The volume of distribution of budesonide in adult man is approximately 300 L and in children is 3.1 to 4.8 L/kg indicating a high tissue affinity. Plasma protein binding is 88.3±1.5% in humans.
In adults the plasma half-life following inhalation via aerosol was 2.0±0.2 hours and in children 1.5 hour with peak plasma levels occurring immediately after administration.
Negligible biotransformation was observed in human lung and serum preparations.
PULMICORT is 90% inactivated on first pass through the liver, via metabolism to more polar metabolites with a more than 100-fold lower glucocorticosteroid systemic activity than the parent compound.
In human volunteers who inhaled tritiated budesonide, 31.8±7.5% of the discharged dose was recovered in urine and 15.1±4.3% in faeces (0-96 h).
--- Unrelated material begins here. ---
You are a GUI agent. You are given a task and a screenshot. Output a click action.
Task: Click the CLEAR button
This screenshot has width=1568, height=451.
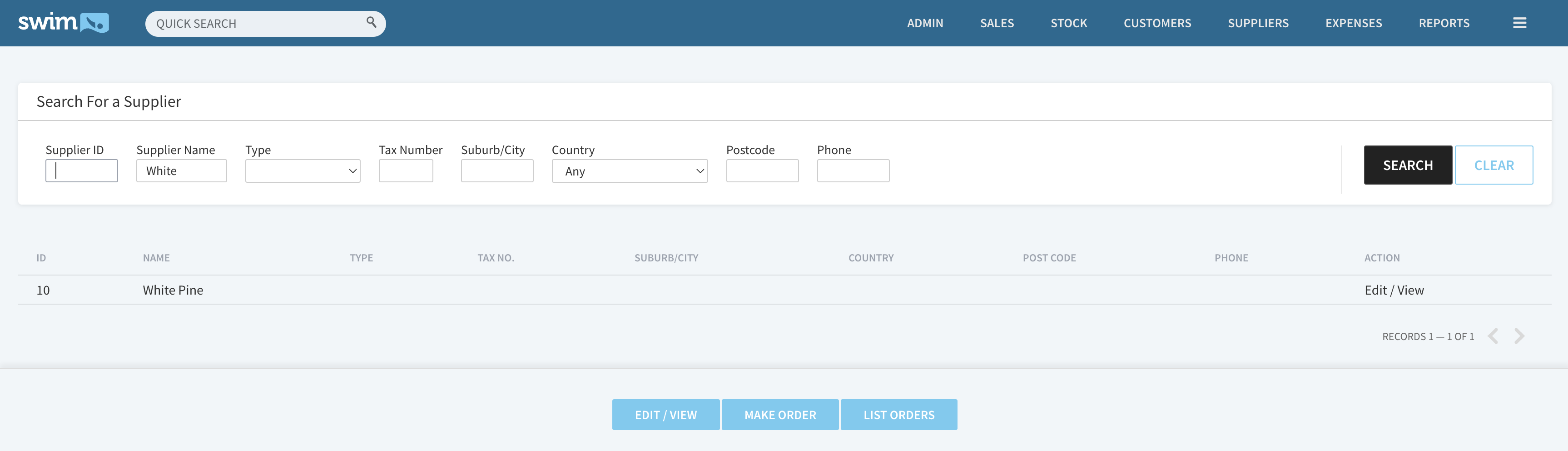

Plasma clearance of unchanged budesonide was calculated to be 84 L/h in adults and 1.5 to 2 L/h/kg in children.
Toxicology: Preclinical safety data: Turbuhaler: In toxicity studies budesonide caused only the expected glucocorticoid effects.
Budesonide has not exhibited any genotoxic effects.
In animal reproduction studies, corticosteroids such as budesonide have been shown to induce malformations (cleft palate, skeletal malformations). However, these animal experimental results do not seem to be relevant in humans at the recommended doses.